Richfield BLM Travek Plan Suffers Setback

November 5, 2013

The following is a media release from the BRC – re-published with permission.


CONTACT: Paul Turcke
PHONE: (208) 331-1800
DATE: November 5, 2013


SALT LAKE CITY, UT (November 5, 2013) — The U.S. Court for the District of Utah yesterday issued a decision that declared certain aspects of the Bureau of Land Management’s (BLM) Richfield Field Office vehicle Travel Plan unlawful. BLM spent over six years preparing the Plan, which was released in October, 2008. The Plan covered 2.1 million acres in south-central Utah, and substantially reduced vehicle access, nearly eliminating “open” designations and restricting vehicle travel to a reduced network of designated routes.

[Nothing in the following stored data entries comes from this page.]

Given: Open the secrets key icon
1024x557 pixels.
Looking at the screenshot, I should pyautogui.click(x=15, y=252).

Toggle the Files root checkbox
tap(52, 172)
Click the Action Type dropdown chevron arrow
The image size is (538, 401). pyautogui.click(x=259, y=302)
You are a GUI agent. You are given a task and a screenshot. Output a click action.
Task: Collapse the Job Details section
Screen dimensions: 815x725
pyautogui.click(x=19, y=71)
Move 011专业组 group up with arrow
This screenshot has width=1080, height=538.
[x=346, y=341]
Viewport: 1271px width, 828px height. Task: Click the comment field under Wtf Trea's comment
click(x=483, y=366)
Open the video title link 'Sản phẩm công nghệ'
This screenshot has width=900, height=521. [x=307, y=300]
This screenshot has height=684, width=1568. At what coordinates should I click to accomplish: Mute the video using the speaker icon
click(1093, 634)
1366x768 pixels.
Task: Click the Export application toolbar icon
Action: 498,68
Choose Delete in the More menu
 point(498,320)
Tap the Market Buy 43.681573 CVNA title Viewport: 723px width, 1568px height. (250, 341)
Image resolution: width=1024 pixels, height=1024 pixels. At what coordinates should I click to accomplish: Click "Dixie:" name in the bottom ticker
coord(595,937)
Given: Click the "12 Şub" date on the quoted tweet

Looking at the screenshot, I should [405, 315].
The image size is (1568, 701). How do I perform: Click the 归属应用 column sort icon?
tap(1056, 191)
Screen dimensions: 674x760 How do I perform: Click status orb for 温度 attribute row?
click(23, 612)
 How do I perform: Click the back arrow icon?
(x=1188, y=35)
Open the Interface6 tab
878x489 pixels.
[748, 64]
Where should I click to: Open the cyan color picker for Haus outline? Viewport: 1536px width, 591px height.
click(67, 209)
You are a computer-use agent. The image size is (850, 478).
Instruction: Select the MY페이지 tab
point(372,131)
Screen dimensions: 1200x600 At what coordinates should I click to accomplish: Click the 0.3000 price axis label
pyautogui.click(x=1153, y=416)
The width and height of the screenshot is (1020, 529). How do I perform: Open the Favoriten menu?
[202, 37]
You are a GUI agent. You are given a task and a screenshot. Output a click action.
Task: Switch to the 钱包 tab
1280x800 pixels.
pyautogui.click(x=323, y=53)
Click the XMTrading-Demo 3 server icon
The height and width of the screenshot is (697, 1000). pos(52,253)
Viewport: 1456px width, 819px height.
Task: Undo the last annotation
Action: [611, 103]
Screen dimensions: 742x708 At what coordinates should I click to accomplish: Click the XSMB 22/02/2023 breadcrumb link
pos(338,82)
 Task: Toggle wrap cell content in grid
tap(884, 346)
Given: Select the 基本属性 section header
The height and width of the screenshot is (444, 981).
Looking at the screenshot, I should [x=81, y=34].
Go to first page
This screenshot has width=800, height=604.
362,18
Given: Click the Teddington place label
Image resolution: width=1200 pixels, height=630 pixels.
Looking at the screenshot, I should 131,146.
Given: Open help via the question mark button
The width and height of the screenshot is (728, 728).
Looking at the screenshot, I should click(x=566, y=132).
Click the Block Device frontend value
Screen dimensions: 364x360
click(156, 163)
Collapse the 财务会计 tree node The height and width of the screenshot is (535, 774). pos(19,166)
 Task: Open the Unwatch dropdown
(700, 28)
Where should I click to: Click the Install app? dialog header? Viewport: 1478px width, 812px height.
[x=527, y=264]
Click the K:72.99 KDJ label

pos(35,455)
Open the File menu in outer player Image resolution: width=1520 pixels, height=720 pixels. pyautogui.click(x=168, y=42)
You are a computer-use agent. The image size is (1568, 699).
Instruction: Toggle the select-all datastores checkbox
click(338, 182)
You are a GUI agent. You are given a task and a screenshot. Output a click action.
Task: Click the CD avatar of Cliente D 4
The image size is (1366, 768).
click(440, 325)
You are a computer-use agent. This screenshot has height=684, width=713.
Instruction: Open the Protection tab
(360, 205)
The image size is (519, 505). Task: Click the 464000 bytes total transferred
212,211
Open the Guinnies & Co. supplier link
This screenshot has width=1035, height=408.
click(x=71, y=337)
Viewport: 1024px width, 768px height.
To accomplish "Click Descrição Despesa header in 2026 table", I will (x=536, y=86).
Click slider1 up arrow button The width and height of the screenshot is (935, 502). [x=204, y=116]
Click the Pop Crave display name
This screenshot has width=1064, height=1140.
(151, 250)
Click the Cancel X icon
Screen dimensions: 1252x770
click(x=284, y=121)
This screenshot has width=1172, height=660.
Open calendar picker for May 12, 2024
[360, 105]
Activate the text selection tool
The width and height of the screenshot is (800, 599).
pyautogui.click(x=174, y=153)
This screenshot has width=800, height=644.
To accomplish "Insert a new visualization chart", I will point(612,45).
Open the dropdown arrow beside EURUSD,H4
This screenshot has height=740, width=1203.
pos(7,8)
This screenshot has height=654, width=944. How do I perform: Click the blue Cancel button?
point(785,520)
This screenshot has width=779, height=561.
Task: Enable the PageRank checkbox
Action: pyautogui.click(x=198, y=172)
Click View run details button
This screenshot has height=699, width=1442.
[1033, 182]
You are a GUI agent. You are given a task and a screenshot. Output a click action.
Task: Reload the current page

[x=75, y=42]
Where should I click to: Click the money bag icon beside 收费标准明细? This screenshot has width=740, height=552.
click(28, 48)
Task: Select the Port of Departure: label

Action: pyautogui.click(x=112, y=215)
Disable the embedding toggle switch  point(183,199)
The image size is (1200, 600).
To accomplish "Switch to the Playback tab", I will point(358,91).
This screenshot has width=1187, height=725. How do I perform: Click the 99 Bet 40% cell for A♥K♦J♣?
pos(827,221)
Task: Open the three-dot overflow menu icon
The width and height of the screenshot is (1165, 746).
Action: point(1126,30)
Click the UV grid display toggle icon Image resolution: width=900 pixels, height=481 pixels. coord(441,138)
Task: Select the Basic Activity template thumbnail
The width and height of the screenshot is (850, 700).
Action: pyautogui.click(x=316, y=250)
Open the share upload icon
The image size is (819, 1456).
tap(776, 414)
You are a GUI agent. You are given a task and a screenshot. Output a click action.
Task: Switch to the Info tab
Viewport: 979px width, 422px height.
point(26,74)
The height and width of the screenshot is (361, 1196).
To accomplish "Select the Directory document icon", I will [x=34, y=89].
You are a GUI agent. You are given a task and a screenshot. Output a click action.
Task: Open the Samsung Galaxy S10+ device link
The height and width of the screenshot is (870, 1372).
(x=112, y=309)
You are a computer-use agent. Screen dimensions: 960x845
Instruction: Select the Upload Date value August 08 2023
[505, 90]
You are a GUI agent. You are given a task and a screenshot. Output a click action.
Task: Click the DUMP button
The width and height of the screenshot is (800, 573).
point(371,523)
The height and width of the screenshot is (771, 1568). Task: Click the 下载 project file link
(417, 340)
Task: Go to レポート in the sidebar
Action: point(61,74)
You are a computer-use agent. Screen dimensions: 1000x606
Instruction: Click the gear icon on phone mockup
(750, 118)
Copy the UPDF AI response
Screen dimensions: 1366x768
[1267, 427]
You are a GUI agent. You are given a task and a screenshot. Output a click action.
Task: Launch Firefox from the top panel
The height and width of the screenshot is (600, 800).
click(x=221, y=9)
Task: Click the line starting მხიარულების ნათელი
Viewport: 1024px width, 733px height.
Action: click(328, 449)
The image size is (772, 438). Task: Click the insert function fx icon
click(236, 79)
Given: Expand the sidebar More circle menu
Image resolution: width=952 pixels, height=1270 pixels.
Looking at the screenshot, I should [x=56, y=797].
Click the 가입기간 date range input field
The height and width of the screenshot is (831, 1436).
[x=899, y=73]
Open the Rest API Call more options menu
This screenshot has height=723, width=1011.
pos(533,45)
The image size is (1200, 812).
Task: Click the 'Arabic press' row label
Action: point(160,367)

Despite these restrictions, a coalition of preservationist groups led by the Southern Utah Wilderness Alliance challenged the Travel Plan. Many of their arguments were rejected, but the Court ruled that BLM failed to adequately tie its route designations to the “minimization criteria” first announced in a pair of forty year-old Executive Orders, and failed to conduct on-the-ground inventories for archeological resources in violation of the National Historic Preservation Act.

“We are, of course, disappointed in this result,” stated Brian Hawthorne, Utah Policy Advisor with the BlueRibbon Coalition, an access advocacy group. Hawthorne noted the on the ground effects of the ruling remain to be seen because the Court has yet to decide how the BLM should remedy the 2008 Travel Plan. “Our work here is far from finished and begins with encouraging the Court to shape a properly limited remedy that allows the BLM to efficiently finish its business,” Hawthorne concluded.

Numerous parties intervened in the case to respond to the preservationist claims, including the Trails Preservation Alliance (TPA), Colorado Off Highway Vehicle Coalition (COHVCO) and the BlueRibbon Coalition (BRC).

This decision comes in a long line of battles over BLM access management in Utah. A 2000 lawsuit by SUWA was dismissed on a motion filed by BRC, and that ruling was affirmed by a 9-0 U.S. Supreme Court decision in 2004. A copy of yesterday’s decision can be viewed at

The Court will accept further briefing on the question of remedy. The litigation schedule contemplates now moving to the preservationists’ challenges to five other Utah Plans, which include the Moab, Vernal, Price, Monticello and Kanab field offices.